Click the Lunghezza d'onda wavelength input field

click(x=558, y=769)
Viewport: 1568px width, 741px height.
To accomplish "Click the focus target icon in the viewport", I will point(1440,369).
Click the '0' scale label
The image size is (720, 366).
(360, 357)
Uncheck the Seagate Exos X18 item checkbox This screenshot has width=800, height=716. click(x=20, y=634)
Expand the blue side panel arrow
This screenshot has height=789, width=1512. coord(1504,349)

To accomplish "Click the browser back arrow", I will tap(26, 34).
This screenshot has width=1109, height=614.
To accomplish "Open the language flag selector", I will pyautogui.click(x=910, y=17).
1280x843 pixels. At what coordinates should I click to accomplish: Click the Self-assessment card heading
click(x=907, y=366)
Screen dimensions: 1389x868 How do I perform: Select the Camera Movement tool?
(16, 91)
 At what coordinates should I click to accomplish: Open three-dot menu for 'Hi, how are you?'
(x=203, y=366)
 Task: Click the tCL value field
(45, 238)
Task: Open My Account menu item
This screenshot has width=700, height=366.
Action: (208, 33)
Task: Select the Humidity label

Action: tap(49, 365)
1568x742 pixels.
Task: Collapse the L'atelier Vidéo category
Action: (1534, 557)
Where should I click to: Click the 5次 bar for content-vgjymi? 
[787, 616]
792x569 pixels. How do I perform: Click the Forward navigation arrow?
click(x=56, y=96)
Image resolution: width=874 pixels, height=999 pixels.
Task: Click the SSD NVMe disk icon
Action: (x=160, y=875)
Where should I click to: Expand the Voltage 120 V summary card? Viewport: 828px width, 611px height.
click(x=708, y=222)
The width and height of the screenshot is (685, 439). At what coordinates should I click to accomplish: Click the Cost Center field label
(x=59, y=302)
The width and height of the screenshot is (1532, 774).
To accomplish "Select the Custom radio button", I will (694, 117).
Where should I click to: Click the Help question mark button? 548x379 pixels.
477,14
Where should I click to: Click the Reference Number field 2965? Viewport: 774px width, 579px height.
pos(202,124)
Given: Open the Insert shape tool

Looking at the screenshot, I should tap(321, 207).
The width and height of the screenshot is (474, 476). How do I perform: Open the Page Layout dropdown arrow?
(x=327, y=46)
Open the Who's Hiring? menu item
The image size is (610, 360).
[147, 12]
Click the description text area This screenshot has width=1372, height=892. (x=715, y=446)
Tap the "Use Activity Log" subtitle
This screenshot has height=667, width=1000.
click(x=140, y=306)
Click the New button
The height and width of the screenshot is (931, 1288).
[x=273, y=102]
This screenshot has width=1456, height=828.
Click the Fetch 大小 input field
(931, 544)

**DIRECTIONS FOR THIS TASK:**
Rewrite everything from the line containing "The width and height of the screenshot is (474, 476)." down to the last of the items, replacing "input field" with "text box" and leaving all else unchanged.

**REPLY TO THE TASK:**
The width and height of the screenshot is (474, 476). How do I perform: Open the Page Layout dropdown arrow?
(x=327, y=46)
Open the Who's Hiring? menu item
The image size is (610, 360).
[147, 12]
Click the description text area This screenshot has width=1372, height=892. (x=715, y=446)
Tap the "Use Activity Log" subtitle
This screenshot has height=667, width=1000.
click(x=140, y=306)
Click the New button
The height and width of the screenshot is (931, 1288).
[x=273, y=102]
This screenshot has width=1456, height=828.
Click the Fetch 大小 text box
(931, 544)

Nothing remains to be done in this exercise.